This collection contains correspondence that Julia Dougrey of Lansingburgh, New York, received during and after her time at St. Mary's Hall in Burlington, New Jersey. Her sister Mary wrote the first 5 letters between May 1837 and February 1838, while Julia lived and studied at St. Mary's Hall. Mary expressed her pleasure at hearing that Julia enjoyed the school, shared social news from Lansingburgh, and reported on their sister Clarissa, then living in Marshall, Michigan.
Julia Dougrey received most of the remaining dated letters from friends at St. Mary's Hall after returning home around 1839. Her correspondents included Augusta Whipple, one of the school's two female teachers, and 3 women who referred to themselves using male pseudonyms; one of these, "John," referred to herself as Julia's "husband." Correspondents from St. Mary's reported details of their lives of the school, provided updates on other students, and shared their opinions of its strict rules and "cross" teachers. The women were only allowed to write letters once weekly, and often reported feeling homesick. One letter contains a poem dedicated to Julia (July 21, 1838).

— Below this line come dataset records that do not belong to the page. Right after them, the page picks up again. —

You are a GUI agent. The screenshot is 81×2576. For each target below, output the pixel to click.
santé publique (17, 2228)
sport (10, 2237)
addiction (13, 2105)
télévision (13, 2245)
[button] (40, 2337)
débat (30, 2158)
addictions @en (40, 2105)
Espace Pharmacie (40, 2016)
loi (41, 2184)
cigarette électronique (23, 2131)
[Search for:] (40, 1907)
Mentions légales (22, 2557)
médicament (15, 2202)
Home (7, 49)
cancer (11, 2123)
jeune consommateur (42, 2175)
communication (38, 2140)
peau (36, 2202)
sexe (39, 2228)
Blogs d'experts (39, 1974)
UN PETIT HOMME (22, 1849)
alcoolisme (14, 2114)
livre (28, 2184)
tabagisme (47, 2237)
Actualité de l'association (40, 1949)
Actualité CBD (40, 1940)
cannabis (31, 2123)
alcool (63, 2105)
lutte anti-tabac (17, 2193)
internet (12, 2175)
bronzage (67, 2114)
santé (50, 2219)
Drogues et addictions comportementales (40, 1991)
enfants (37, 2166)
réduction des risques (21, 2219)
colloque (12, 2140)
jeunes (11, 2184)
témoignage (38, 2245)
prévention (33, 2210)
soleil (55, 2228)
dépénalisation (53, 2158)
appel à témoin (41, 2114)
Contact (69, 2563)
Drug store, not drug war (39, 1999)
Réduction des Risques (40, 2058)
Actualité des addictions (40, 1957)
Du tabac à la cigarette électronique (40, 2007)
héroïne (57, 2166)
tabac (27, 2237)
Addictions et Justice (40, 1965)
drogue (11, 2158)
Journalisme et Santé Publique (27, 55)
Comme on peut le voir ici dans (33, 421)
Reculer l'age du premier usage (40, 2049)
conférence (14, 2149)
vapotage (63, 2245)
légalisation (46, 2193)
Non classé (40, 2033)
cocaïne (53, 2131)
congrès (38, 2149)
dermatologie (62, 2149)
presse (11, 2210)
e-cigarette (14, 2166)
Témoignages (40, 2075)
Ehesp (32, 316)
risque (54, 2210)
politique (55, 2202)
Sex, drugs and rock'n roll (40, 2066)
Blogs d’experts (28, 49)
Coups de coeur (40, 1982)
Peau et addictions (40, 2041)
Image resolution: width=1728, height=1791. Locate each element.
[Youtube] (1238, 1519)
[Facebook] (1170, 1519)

Other correspondence includes 2 letters to Julia Dougrey from her sister Clarissa, who wrote of her social life in Marshall, Michigan (July 28, 1840), and Chicago, Illinois (September 1844), and undated letters from acquaintances in New Haven, Connecticut. The collection also contains an anonymous love letter and poem written in Troy, New York, under the pseudonym "Rowland Abbot" (March 12, 1841). Julia Dougrey wrote one letter to a sister-in-law Frances on September 12, 1842.

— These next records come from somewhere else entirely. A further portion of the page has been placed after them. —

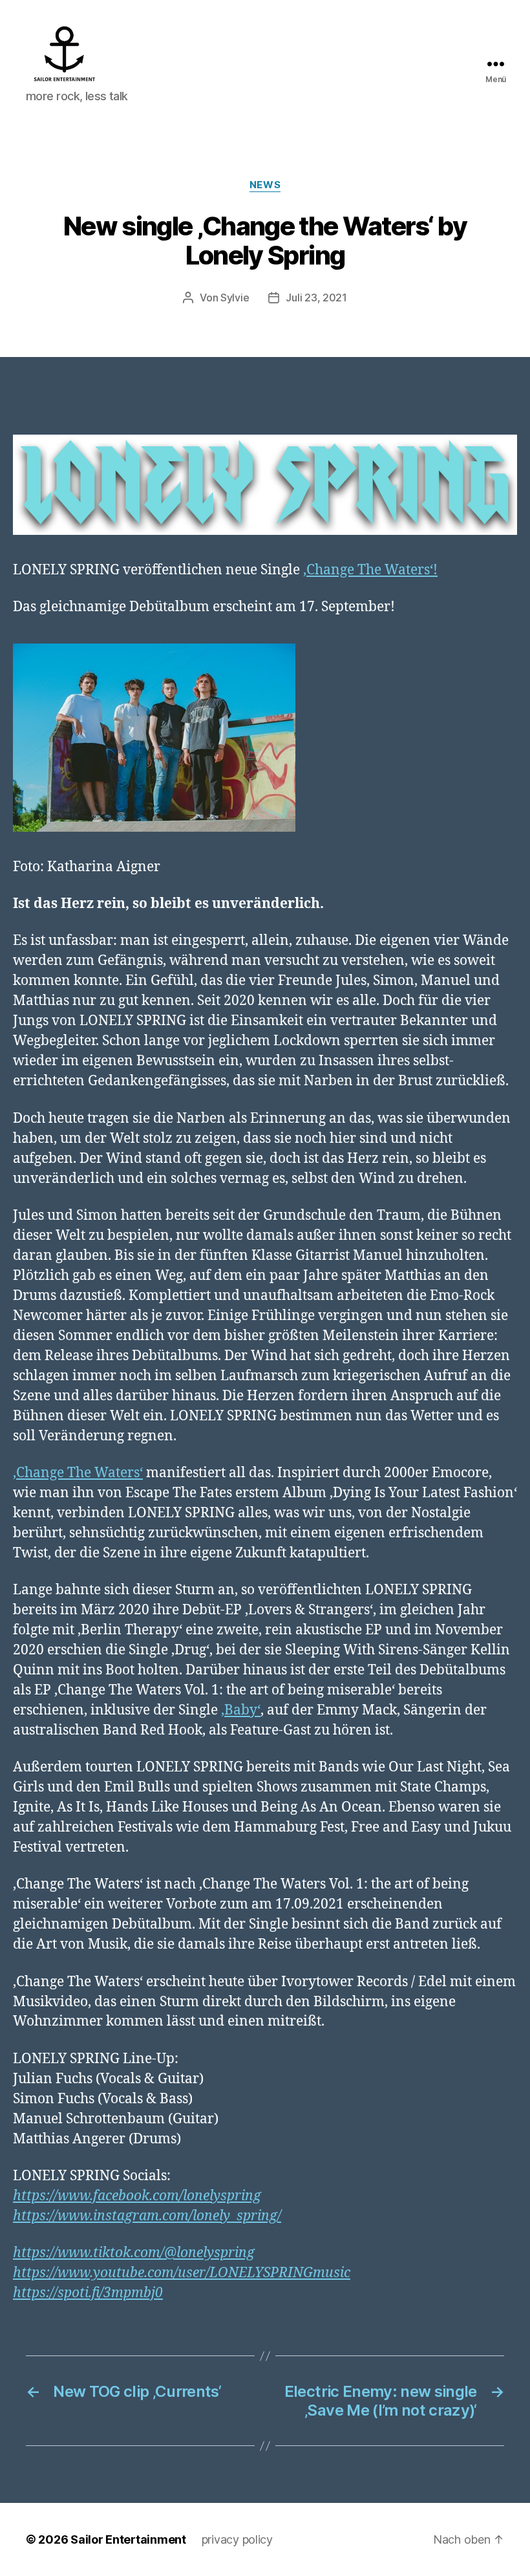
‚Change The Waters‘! (370, 570)
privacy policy (237, 2539)
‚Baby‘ (240, 1710)
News (265, 185)
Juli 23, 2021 (316, 297)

James Dougrey (1781-1838) of Lansingburgh, New York (now part of Troy), and his wife, Clarissa Bontecou (1785-1850), had six children: Hannah (1806-1872), James, Jr. (b. 1808), Clarissa Ann (1809-1853), John (1811-1825), Mary Elizabeth (1818-1880), and Julia (b. 1821). Julia Dougrey attended St. Mary's Hall in Burlington, New Jersey, in the late 1830s, and returned to Lansingburgh around 1839. She married William Brownell Cory (d. 1854) on December 24, 1845, and had at least two children, William and Alice. Her brother James and his wife, Frances Elizabeth Moulton, lived in Lansingburgh, where he was a merchant. Clarissa Ann Dougrey married Charles Dikeman Smith in 1834, and moved to Marshall, Michigan, before the 1840s. Mary Elizabeth Dougrey married James Norman Barker in 1839 and eventually moved to Chicago, Illinois.